Endothelial dysfunction results in chronic vascular inflammation, which is critical for the development of atherosclerotic diseases. Transcription factor Gata6 has been reported to regulate vascular endothelial cell activation and inflammation in vitro. Here, we aimed to explore the roles and mechanisms of endothelial Gata6 in atherogenesis. Endothelial cell (EC) specific Gata6 deletion was generated in the Apoe^KO hyperlipidemic atherosclerosis mouse model. Atherosclerotic lesion formation, endothelial inflammatory signaling, and endothelial-macrophage interaction were examined in vivo and in vitro by using cellular and molecular biological approaches. EC-GATA6 deletion mice exhibited a significant decrease in monocyte infiltration and atherosclerotic lesion compared to littermate control mice. Cytosine monophosphate kinase 2 (Cmpk2) was identified as a direct target gene of GATA6 and EC-GATA6 deletion decreased monocyte adherence, migration and pro-inflammatory macrophage foam cell formation through regulation of the CMPK2-Nlrp3 pathway. Endothelial target delivery of Cmpk2-shRNA by intercellular adhesion molecule 2 (Icam-2) promoter-driven AAV9 carrying the shRNA reversed the Gata6 upregulation mediated elevated Cmpk2 expression and further Nlrp3 activation and thus attenuated atherosclerosis. In addition, C-C motif chemokine ligand 5 (Ccl5) was also identified as a direct target gene of Gata6 to regulate monocyte adherence and migration influencing atherogenesis. This study provides direct in vivo evidence of EC-GATA6 involvement in the regulation of Cmpk2-Nlrp3, as well as Ccl5, on monocyte adherence and migration in atherosclerosis development and advances our understanding of the in vivo mechanisms of atherosclerotic lesion development, and meanwhile provides opportunities for future therapeutic interventions.

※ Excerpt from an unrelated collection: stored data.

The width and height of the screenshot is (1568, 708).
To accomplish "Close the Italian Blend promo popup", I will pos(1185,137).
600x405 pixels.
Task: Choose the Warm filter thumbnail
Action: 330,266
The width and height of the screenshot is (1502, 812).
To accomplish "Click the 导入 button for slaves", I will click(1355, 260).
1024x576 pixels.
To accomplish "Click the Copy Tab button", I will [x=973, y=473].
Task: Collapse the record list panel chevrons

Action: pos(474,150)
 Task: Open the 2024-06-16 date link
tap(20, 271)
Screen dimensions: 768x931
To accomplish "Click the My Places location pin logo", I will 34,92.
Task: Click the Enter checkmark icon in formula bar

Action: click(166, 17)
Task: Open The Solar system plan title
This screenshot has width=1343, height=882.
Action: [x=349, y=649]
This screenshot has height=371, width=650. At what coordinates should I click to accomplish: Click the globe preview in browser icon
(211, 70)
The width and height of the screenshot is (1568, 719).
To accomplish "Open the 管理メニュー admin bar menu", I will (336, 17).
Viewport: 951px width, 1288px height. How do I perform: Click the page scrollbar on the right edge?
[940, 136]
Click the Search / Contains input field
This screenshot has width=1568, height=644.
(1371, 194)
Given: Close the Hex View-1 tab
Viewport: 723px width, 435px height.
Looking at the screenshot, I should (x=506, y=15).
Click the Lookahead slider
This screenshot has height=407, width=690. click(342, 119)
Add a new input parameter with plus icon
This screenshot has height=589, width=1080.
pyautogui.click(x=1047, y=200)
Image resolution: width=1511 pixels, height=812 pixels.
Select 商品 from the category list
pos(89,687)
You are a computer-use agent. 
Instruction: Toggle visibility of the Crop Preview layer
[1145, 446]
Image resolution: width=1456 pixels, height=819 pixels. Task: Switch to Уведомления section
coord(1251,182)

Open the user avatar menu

Keywords: Atherosclerosis; Cytosine monophosphate kinase 2 (Cmpk2); Endothelial cells; Gata6 transcription factors; Nlrp3 inflammasome.

Fig. 1

Elevated Gata6 expression in the endothelium of atherosclerotic lesions of human coronary artery and Apoe knockout hyperlipidemic mouse artery. (A) The representative images of immunostaining of GATA6 in the endothelium of human coronary artery with or without atherosclerotic lesions by co-staining with EC marker CD31 (n = 6), with quantification data on the right and the arrows indicating Gata6 positive endothelial cells (ECs) (n = 6). (B–D) Gata6 expression in aortic ECs of Apoe knockout (Apoe^KO) hyperlipidemic and Apoe^WT mice by co-staining with EC marker CD31 (B) (n = 6), quantitative reverse transcription PCR (RT-qPCR) (C) and Western blot (D) (n = 5). (E–G) GATA6 expression in human aortic ECs (HAECs) treated with oxidized low density lipoprotein (oxLDL, 50 μg/ml for 48hr) or vehicle control by RT-qPCR (E), Western blot (F) with quantification data on the right (n = 5) and digital PCR (G) (n = 3). (H) Gata6 expression in aortic arch or thoracic arch ECs by RT-qPCR (n = 5). (I) Schematic diagrams on design of in vitro shear stress flow system and cross sections of cell chamber. (J) GATA6 expression in HAECs treated with oscillatory shear stress (OSS) or laminar shear stress (LSS) by RT-qPCR (n = 5). Quantification of Western blot was carried out with Image J and normalized to loading control β-actin. Unpaired 2-tailed student t-test for A-F, H, J and nonparametric statistical test for G. Scale bars: A, B, 100 μm.

Fig. 2

Endothelial Gata6 deletion reduces atherosclerotic lesions and lesional macrophages due to decreased macrophage adhesion, migration and reduced pro-inflammatory macrophage foam cell formation. (A–B) Gata6 expression of Gata6^fl/fl;Cdh5-Cre^ERT2;Apoe^KO(Gata6^ECKO;Apoe^KO) mutant and Gata6^WT/WT;Cdh5-Cre^ERT2;Apoe^KO (WT;Apoe^KO) littermate wild-type mice by RT-qPCR (A) and Western blot (B) following tamoxifen treatment (100 mg/kg, i.p. every other day for total 4 times) (n = 5). (C–E) The representative images of Sudan IV staining of en face aorta (C), aortic root (D)and F4/80 immunostaining aortic root sections (E) in Gata6^ECKO;Apoe^KO and littermate wild-type mice following 8 weeks high-fat western diet with quantification data on the right (n = 12, 6 each for male and female mice per group). (F–G) GATA6 expression by RT-qPCR (F) and Western blot (G) with quantification data on the right in HAECs of GATA6-siRNA knockdown and scramble siRNA control(n = 5). (H–J) Adhesion of monocytes to GATA6-siRNA or scramble-siRNA ECs (H), monocyte migration in Boyden chamber assay (I) and macrophages engulf of Dil-labeled oxidized low-density lipoprotein (oxLDL) (J) after treatment of condition medium from GATA6-siRNA or scramble-siRNA ECs, with representative images on the left and quantitative data left (n = 5). (K) The expression of oxidized low density lipoprotein receptor 1 (OLR1), interleukin-1β (IL-1β) and monocyte chemoattractant protein-1 (MCP-1) in macrophages following treatment by oxLDL and condition medium from GATA6-siRNA or scramble-siRNA ECs. Quantification of Western blot was carried out with Image J and normalized to loading control β-actin. Unpaired 2-tailed student t-test for A, B and F–K and two-way ANOVA followed by Turkey post hoc test for C-E. Scale bars: C, 2 mm; D, 500 μm; E, H, I, 100 μm; J, 50 μm.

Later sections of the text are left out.